From Wilson’s camp, the message is even more direct. A representative told local media that the quarterback “never purchased the aircraft, nor was he aware that any aircraft he considered purchasing was connected to Jeffrey Epstein,” emphasizing that the mere discussion of a sale is what led to his name appearing in the documents. That clarification, relayed in follow-up coverage, is meant to draw a bright line between a cold-call style pitch and any deeper relationship. Wilson’s own posts echo that line, stressing that he walked away from the idea and that his only “association” with Epstein’s world came through an unsolicited sales email.

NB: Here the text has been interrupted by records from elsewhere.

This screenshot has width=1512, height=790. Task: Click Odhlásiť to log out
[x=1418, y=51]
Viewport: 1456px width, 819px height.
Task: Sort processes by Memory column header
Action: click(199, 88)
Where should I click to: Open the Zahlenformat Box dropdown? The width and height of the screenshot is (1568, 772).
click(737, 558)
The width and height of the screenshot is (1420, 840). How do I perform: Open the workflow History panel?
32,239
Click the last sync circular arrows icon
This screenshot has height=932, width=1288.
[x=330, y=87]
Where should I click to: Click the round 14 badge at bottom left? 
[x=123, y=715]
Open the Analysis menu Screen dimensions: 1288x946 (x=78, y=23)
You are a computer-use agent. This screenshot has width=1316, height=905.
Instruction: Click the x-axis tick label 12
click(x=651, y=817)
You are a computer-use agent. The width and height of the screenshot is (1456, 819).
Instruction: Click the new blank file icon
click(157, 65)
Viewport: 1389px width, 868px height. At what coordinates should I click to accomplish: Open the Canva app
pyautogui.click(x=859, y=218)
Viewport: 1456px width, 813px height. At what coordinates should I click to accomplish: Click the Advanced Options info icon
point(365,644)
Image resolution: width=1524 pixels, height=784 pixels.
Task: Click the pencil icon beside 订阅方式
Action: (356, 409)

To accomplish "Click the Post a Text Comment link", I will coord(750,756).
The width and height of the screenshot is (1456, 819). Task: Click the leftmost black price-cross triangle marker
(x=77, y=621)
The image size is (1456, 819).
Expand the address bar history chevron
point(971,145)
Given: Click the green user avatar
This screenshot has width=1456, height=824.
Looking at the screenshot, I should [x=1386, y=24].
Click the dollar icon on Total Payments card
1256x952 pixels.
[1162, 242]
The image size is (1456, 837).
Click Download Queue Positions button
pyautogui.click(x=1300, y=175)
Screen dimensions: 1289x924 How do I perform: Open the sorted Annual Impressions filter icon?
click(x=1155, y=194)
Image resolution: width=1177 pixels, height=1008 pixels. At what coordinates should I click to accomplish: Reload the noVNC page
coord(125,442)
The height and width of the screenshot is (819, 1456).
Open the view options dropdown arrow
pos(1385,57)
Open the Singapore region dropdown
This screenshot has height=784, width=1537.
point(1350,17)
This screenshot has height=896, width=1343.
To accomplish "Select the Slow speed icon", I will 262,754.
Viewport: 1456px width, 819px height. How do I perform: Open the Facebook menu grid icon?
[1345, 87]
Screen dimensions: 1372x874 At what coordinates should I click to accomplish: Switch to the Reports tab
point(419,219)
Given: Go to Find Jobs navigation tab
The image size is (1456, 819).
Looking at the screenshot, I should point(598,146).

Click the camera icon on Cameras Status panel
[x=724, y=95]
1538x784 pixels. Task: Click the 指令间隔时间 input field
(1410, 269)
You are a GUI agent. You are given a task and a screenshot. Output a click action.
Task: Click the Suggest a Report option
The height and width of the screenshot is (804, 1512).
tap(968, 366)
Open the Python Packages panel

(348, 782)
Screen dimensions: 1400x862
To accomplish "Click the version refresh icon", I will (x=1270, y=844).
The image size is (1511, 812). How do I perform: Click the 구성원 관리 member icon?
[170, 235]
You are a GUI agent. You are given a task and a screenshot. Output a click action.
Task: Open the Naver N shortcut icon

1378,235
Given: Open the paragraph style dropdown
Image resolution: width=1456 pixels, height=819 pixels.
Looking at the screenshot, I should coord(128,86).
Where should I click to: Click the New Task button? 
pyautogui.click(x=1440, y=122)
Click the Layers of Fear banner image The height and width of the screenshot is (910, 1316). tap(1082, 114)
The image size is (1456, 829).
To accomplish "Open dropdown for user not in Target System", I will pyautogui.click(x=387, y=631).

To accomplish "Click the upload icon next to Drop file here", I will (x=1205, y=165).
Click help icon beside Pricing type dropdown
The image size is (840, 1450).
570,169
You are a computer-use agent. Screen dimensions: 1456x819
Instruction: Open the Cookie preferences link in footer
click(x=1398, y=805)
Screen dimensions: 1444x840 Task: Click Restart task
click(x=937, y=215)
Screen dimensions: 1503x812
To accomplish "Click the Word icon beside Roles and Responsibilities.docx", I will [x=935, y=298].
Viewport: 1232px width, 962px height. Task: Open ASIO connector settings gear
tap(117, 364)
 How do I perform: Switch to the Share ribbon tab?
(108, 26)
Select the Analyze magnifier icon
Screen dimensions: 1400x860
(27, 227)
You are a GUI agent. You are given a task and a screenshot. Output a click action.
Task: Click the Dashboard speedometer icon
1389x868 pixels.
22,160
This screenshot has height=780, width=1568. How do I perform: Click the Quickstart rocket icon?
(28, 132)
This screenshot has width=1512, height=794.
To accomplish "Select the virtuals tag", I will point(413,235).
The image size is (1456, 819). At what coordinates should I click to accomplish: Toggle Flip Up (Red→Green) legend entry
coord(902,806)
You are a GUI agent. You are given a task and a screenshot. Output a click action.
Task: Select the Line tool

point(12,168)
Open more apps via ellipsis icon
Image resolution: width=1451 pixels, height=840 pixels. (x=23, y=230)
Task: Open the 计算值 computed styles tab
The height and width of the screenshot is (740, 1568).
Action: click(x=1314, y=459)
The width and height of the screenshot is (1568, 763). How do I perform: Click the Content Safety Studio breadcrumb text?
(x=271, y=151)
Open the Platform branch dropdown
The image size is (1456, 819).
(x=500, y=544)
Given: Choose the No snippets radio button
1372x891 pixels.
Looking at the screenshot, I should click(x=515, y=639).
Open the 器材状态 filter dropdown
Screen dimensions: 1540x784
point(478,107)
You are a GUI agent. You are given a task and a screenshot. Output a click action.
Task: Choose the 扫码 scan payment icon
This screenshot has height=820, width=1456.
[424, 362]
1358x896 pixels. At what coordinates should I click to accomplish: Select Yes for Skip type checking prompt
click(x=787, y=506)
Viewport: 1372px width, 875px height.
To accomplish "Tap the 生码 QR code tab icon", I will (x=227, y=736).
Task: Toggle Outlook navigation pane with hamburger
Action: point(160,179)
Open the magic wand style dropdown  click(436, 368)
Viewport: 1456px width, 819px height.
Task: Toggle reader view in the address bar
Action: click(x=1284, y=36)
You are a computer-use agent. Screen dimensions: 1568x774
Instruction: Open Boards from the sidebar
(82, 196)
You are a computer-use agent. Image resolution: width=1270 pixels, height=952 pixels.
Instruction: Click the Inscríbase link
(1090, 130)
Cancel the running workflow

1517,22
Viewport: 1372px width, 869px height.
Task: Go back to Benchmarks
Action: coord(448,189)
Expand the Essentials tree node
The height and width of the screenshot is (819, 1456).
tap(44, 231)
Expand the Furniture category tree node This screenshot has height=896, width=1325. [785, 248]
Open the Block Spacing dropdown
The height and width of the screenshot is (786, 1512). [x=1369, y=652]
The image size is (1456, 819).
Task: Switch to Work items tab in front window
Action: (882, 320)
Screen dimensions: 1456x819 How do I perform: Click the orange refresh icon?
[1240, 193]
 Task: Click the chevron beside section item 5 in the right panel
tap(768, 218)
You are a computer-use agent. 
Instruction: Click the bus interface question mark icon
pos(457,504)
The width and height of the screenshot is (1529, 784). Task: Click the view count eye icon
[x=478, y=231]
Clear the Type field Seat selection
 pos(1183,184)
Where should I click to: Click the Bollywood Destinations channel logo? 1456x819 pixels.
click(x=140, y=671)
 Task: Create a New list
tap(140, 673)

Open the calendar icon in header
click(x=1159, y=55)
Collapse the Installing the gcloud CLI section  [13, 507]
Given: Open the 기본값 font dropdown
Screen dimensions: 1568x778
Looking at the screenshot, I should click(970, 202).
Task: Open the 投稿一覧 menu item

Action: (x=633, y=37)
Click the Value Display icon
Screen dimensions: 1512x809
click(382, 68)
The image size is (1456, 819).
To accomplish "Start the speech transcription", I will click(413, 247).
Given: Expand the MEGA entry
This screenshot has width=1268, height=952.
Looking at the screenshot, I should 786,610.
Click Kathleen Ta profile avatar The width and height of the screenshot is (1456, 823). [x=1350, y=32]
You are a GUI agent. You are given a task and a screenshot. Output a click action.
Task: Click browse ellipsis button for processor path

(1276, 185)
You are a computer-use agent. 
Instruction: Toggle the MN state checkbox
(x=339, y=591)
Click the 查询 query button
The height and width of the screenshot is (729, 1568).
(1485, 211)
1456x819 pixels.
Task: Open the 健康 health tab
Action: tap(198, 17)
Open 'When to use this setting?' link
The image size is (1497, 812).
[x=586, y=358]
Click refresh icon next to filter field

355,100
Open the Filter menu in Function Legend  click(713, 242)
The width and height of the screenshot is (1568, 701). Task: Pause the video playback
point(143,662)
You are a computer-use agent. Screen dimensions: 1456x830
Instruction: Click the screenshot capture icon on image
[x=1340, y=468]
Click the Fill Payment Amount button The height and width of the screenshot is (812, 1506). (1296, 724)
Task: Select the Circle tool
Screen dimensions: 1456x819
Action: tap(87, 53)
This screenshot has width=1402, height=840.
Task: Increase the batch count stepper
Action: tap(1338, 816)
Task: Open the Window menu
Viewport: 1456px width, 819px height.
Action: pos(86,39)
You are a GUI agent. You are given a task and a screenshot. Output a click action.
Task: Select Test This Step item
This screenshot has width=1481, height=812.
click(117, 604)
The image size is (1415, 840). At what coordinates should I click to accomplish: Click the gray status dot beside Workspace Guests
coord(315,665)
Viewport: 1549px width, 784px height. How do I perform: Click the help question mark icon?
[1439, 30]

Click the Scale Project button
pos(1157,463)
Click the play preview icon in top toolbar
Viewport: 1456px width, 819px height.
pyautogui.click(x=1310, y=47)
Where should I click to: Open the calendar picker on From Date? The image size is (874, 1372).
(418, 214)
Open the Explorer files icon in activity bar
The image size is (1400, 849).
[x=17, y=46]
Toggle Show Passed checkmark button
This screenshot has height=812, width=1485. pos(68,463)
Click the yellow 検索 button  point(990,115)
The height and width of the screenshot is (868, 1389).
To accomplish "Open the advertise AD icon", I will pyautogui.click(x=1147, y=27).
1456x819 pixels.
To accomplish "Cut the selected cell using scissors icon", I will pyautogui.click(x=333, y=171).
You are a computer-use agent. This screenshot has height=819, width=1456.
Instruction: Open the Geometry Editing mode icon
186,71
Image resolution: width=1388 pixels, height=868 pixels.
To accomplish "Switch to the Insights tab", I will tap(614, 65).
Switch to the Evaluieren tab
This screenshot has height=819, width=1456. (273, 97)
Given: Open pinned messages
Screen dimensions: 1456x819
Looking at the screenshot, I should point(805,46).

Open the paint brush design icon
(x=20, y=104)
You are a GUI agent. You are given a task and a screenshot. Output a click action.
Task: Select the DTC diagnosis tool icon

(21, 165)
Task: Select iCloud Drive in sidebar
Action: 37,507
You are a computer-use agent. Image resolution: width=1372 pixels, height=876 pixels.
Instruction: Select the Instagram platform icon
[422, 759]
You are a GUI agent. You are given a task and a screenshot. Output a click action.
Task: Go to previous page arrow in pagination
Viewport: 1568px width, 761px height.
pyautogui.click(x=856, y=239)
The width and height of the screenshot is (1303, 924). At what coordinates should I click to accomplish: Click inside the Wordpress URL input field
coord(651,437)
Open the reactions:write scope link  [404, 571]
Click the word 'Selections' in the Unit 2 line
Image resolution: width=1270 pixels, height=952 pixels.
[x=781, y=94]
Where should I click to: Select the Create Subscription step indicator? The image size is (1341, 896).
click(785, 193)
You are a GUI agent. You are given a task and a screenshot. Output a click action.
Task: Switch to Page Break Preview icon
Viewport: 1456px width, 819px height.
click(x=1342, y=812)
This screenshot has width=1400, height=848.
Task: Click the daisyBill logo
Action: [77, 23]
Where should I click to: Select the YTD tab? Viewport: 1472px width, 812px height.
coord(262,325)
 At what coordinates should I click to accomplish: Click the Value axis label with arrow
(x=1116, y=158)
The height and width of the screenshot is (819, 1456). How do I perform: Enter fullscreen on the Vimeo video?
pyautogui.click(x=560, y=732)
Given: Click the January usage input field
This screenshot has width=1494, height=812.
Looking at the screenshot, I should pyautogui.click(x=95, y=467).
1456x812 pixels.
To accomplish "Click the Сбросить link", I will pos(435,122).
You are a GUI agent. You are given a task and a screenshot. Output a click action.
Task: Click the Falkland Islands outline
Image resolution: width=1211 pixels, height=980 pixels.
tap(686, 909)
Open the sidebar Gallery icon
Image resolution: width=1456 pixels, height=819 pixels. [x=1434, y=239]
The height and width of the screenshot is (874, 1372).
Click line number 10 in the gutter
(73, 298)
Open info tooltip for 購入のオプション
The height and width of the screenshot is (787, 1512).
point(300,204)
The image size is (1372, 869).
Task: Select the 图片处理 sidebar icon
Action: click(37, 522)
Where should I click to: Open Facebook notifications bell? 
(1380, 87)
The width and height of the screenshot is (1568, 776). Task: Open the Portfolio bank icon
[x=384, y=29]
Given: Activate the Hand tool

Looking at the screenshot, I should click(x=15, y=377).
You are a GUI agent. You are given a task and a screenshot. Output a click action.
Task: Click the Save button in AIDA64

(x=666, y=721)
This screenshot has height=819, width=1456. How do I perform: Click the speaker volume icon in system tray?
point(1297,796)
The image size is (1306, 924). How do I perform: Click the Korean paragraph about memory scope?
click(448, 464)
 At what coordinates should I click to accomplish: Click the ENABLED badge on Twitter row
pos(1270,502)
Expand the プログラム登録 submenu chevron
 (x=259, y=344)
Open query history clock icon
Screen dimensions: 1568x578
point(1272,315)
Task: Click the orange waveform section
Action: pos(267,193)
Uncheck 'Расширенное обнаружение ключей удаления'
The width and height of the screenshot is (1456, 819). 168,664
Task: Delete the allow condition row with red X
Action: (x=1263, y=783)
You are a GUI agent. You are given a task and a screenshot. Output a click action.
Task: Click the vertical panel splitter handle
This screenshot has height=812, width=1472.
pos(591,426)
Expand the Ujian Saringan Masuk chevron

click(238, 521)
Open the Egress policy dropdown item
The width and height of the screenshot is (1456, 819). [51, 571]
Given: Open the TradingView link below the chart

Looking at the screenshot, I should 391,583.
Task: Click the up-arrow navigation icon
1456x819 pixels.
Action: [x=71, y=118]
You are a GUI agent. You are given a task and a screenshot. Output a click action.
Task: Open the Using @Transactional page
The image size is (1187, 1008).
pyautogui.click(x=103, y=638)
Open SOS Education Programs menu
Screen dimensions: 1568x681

Giants Context: A Quarterback Under the Microscope

All of this is landing while Wilson’s football life is already under heavy scrutiny. The Giants signed the 36-year-old quarterback ahead of the 2025 season, betting that his championship pedigree could stabilize a franchise that has been searching for a long-term answer under center. He opened the year as the Giants’ QB1 but stumbled to an 0-3 start, and his grip on the job loosened quickly as the team turned to rookie Jaxson Dart. That on-field turbulence meant Wilson was already a talking point in New York before his name ever intersected with the Epstein saga.

His actual production did not help quiet the noise. After joining the Giants, Wilson completed 65-of 110 passes, a 59.1% rate, for 778 yards before being benched, numbers that fall well short of his peak years in Seattle. The Giants fan base, already restless, has not been shy about questioning whether the team hitched itself to a fading star. Against that backdrop, any off-field headline, even one rooted in a failed plane purchase, risks becoming part of a broader narrative about a veteran quarterback fighting to hang on.

Social Media Whiplash and the Vanishing Viral Post

The speed of the story’s rise and partial disappearance says a lot about how reputations live online now. Wilson’s “NOPE!!! ABSOLUTELY NOT! Not TODAY satan!” post on X quickly went viral, as fans and critics alike shared the clip of a franchise quarterback swatting away an Epstein-related mention in real time. At one point, the message was attached to a flurry of replies and quote-tweets before the original post could no longer be easily found, a twist noted in reporting on the viral tweet itself.

Even with that initial post fading from timelines, Wilson’s words kept circulating through screenshots, rewrites and new platforms. One recap of the saga highlighted how he said he was “ABSOLUTELY NOT” aware that the jet he considered in 2019 belonged to Epstein, a phrase that showed up in coverage of his comments on Threads. Another summary of the backlash noted that The NFL quarterback publicly denied any involvement, stressing that he never purchased, owned or discussed a private plane connected to Epstein, language that mirrored the tone of his response as it spread across social media.